==== Passage

%Paper: 
%From: BEST@sns.ias.edu
%Date: 20 Sep 1993 09:18:32 -0400 (EDT)


\documentstyle[preprint,aps]{revtex}
\begin{document}
\draft
\title{The Central Temperature of the Sun can be Measured via the
$^7$Be Solar Neutrino Line}

\author{John N. Bahcall}

\address{Institute for Advanced Study, Princeton, NJ 08540}

\date{\today}

\maketitle

\begin{abstract}
A  precise test of the theory of stellar
evolution can be performed by measuring the difference
in average energy between the neutrino line
produced by ${\rm ^7Be}$ electron capture in the
solar interior and the corresponding neutrino line
produced in a terrestrial laboratory.
The high temperatures in the center of the sun broaden
the line asymmetrically, FWHM = 1.6~keV, and cause an
average energy shift of 1.3~keV. The
width of the $^7$Be neutrino line should be taken into
account in calculations of vacuum neutrino oscillations.

========

Written problem 1: List every field label that appears on the percent-sign header lines at the top of the solar neutrino preprint.
Written problem 2: Please pick up the solar neutrino preprint after its last sentence and keep writing it.
The data after this point have no connection to the solar neutrino preprint.

==== Given data

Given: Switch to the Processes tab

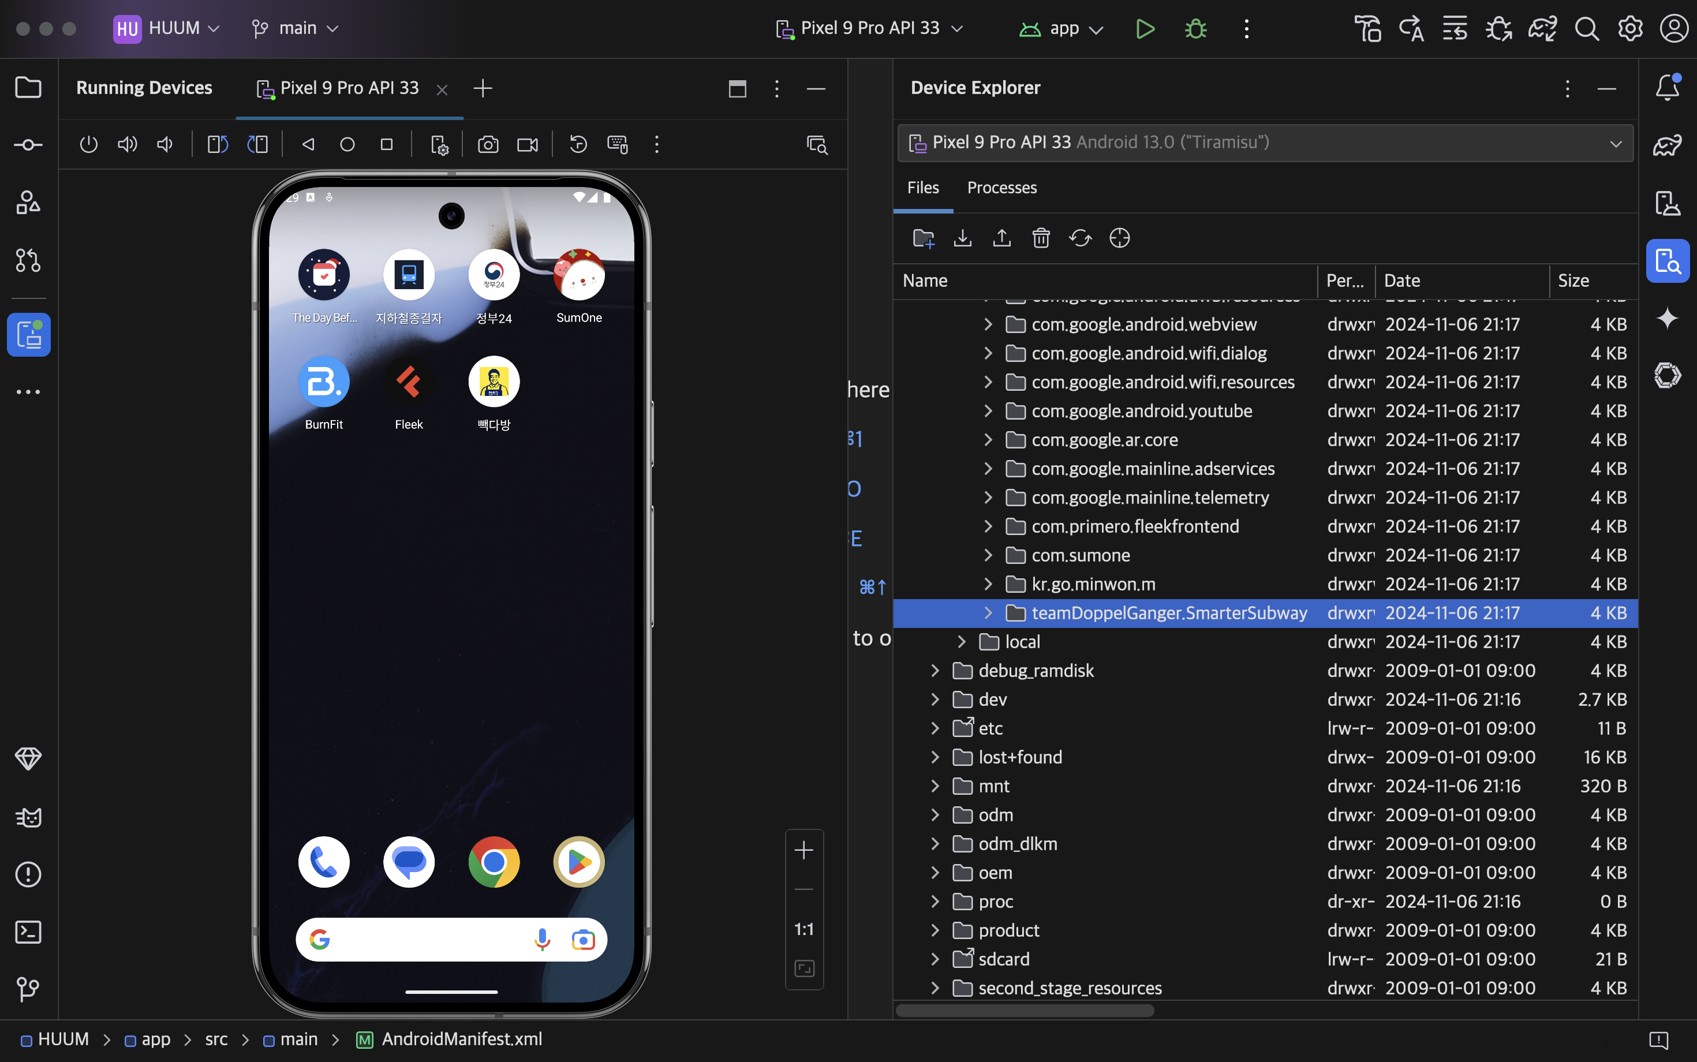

========

Task answer 1: Paper, From, Date

Task answer 2:
\end{abstract}

\pacs{96.60.Kx, 12.15.Ff, 14.60.Gh}


The purpose of this letter is to describe the observational implications
of a precise,
new prediction of the theory of stellar evolution and to stimulate
thinking about possible experimental tests. The
predicted quantity is the energy profile of the neutrino line
produced by ${\rm ^7Be}$ electron capture
in the solar interior.
Standard solar models imply  that the average energy of the
$^7$Be neutrino line profile is shifted
from its laboratory value by 1.3~keV and is broadened to a full-width at
half-maximum of 1.6~keV.
The predicted energy shift may be measurable with
future solar neutrino experiments.
The details of the calculations that lead to these results will be given
elsewhere\cite{Bahcall93}; only the physical ideas and the principal
observational consequences
will be summarized here (for background material,
see\cite{Bahcall89}).

The reaction in question is
\begin{equation}
e^- + ^7{\rm Be}\  \to\ ^7{\rm Li} + \nu_e\ .
\label{capturereaction}
\end{equation}
Reaction (\ref{capturereaction}) occurs
in about 15\% of the terminations of the
proton-proton chain fusion reactions in standard solar
models.
In the interior of the sun, most
of the electrons are captured from
continuum states.
The reaction produces a line because the recoiling nucleus takes up a
significant amount of momentum but only a negligible amount of energy.
I consider here only the experimentally more-accessible transition to the
ground state of $^7$Li.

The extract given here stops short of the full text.